ところが、試合が終わってもティボーはグローブを返そうとしません。チャーリー・ブラウンがおずおずと返却を求めると、ティボーはこう言い放ちます。
「お前みたいな奴は知ってる。自分たちが俺たちより優れていると思ってるんだろ」
普通ならここで喧嘩になるところですが、相手はあのチャーリー・ブラウン。
普段から「ダメな子」扱いされている彼は、誰かに「優れている」と思われた(と誤解した)ことに大喜びしちゃいます。
「えっ、僕が?優れているって思われてるの?」と舞い上がり、そのままグローブをティボーにプレゼントしてしまうんです。これには紹介したパティも呆れ果てるしかありませんでした。
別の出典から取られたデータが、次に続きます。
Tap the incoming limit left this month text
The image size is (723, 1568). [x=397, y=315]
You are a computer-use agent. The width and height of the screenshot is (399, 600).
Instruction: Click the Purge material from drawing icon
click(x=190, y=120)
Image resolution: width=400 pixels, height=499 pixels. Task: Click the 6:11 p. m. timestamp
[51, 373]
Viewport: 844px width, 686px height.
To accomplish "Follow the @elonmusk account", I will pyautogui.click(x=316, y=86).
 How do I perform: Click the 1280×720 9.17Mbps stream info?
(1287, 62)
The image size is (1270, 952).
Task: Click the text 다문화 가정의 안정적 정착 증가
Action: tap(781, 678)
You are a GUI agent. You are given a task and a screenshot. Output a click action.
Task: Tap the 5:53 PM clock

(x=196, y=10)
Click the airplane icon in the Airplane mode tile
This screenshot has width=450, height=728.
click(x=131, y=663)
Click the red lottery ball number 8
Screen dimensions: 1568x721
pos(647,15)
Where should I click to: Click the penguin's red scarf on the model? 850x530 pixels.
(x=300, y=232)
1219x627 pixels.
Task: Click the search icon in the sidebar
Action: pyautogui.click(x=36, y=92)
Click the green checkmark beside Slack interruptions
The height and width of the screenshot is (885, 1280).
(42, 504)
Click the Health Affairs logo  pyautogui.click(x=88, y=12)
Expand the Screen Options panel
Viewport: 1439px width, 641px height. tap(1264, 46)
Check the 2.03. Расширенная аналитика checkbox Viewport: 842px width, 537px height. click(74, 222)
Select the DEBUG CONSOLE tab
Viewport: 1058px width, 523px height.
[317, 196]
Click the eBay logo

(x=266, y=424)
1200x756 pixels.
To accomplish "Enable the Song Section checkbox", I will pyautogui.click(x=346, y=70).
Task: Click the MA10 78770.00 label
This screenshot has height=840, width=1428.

チャーリー・ブラウン「信じられないよ!僕が彼より優れてると思ってるなんて!」
チャーリー・ブラウン「今まで言われた中で最高の言葉だよ!グローブはあげるよ、ティボー!君は僕に大きな恩を売ってくれた!」
ペパーミント・パティ「理解できないわ、チャック!」
ティボー「あんたは変な奴らばかり知り合いに持ってるな…」
ペパーミント・パティ「彼が変だと思う?あの鼻の大きな、おかしな見た目の友達にも会わせてあげたいわ!」



逆転の発想です。「自分が他人より優れている」と思われたことがないチャーリー・ブラウンは、ティボーの暴言を「最高の褒め言葉」として受け取り、上機嫌でグローブを譲ってしまいます。最後のパティのセリフは、スヌーピーのことを指していますね。
ティボーの主要なエピソード2. マーシーとの決定的な対決(1973年)
これがティボー関連で最も有名なエピソード。
野球チームにマーシー(女の子)がいることが気に入らないティボーは、執拗に彼女を攻撃します。
彼女の靴にわざと泥をかけたり、「女に眼鏡を買うなんて金の無駄だ」なんて今の時代なら即アウトな暴言を吐き続けます。
しかし、マーシーは黙って耐えるだけの子じゃありませんでした。
ついに堪忍袋の緒が切れた彼女は、タイムアウトを要求。審判や仲間が見守る中、ティボーを渾身の平手打ち(ビンタ)で黙らせるという強硬手段に出たのです!
このシーンは、普段は控えめで物静かなマーシーが、自尊心を守るために毅然と立ち上がった名場面として、ファンの間で語り継がれています。ざまあみろ、ティボー!と思わず叫びたくなりますね。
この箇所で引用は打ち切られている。